▶ **Passage shown**:
○ ○ ○ ○ ○ ○ ○
Yet the world's work goes on apace; and as capital is accumulated and seeks to find new outlets the multiplication of industrial projects must continue in spite of every discouragement. This process will go on at a rate even faster than that which was exhibited at the beginning of the nineteenth century; but in watching the course of advancement, the world must take count of ideas rather than of the names of those who may have claims to rank as the originators of ideas. While for purposes of convenience, history labels certain great inventive movements, each with the name of one pre-eminent individual who has contributed largely to its success, nothing like a due appraisement of the services rendered by other men is ever attempted. It is not even as if the commanding general should by public acclamation receive all the applause for a successful campaign to the exclusion of his lieutenants. The pioneers in each great department of invention have generally acted as forerunners of the men whose names have become the most famous. They have borne much of the heat and burden of the day, while their successors have reaped the fruits of triumph. Mr. Herbert Spencer's strong protest against the part assigned by some writers in the mental and industrial evolution of the human race to the influence of great men is certainly fully justified, if the attribute of greatness is to be ascribed only to those whose names figure in current histories. The parts performed by others, whose fate it may have been to have fallen into comparatively unfavourable environments, may have entitled them even more eminently to the acclamation of greatness.

The world in such a matter asks, reasonably enough under the circumstances, Shall we omit to honour any of the great men who have played important parts in an industrial movement, assigning as our motive the difficulty of enumerating so many names? For the encouragement of those to whom the ambition for fame acts as a great stimulus to self-devotion in the interests of human progress, it is unavoidable that some men should be singled out and made heroes, while the much more numerous class of those who have also done great work, but who have not been quite so successful, must pass out of the ken of all, excepting the few who possess an expert knowledge of the various subjects which they have taken in hand.
○ ○ ○ ○ ○ ○ ○
▶ **Information provided**:
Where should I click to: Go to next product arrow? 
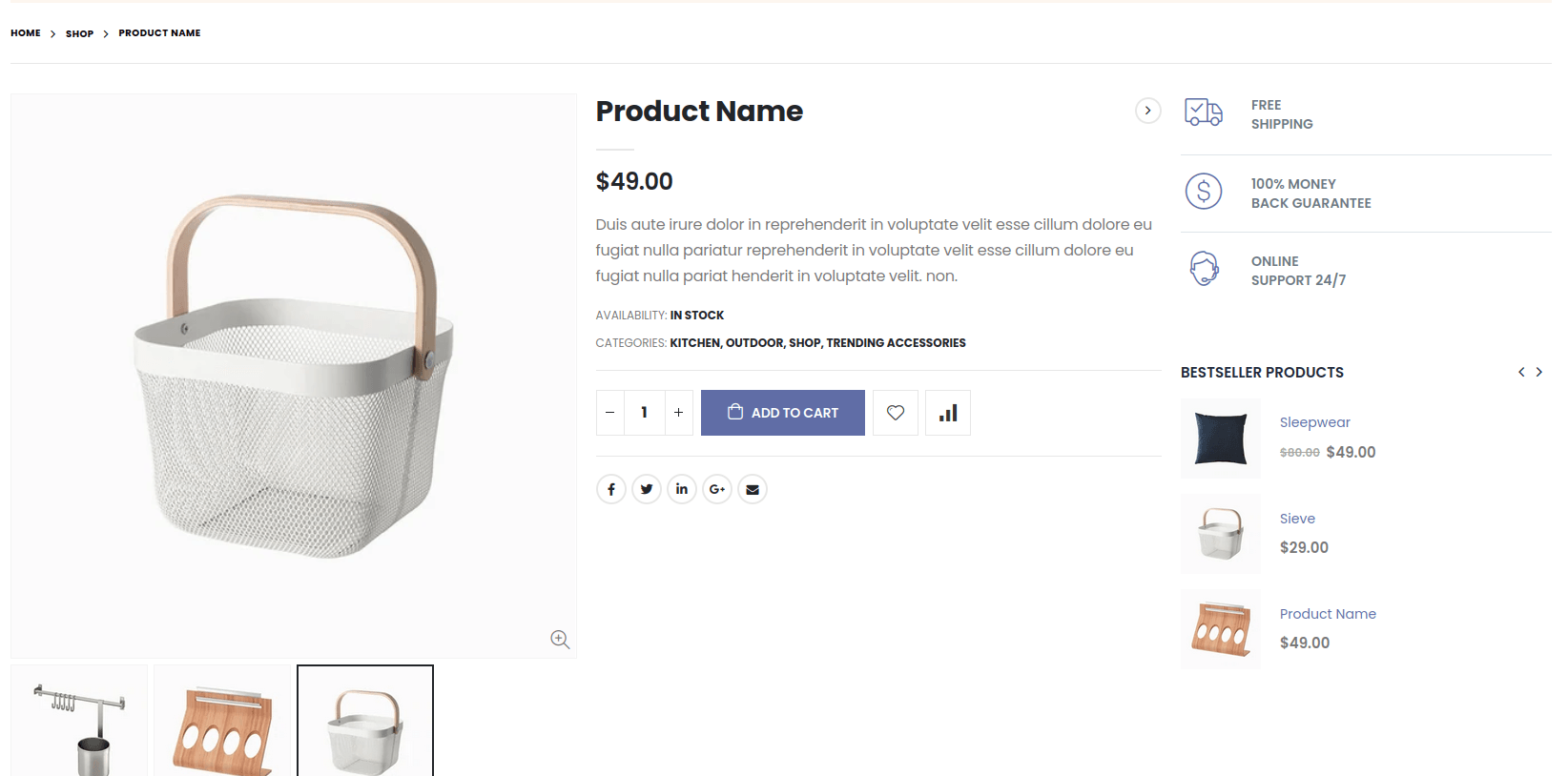(x=1147, y=111)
○ ○ ○ ○ ○ ○ ○
▶ **Stated exercise**: Continue the passage about how history credits inventors, picking up after its final sentence.

▶ **Written answer**:
Still the distortion to which history has been subjected through its biographical mode of treatment must always be reckoned with as a factor of possible error by any one attempting to read the riddle of the past, and it may offer a still more dangerous snare to one who tries to deduce the future course of events from the evidences of the past, and the promises which they hold out. People are naturally prone to take it for granted that the world's progress during the first part of the twentieth century depends upon the future work of those inventors and industrial promoters whose names have become most famous during the latter half of the nineteenth. But this personal treatment of the subject will be found to be in the last degree unsatisfactory, when judged in the light both of past experience and of some of the utterances of those eminent inventors who have tried to forecast the future in their own particular lines of research.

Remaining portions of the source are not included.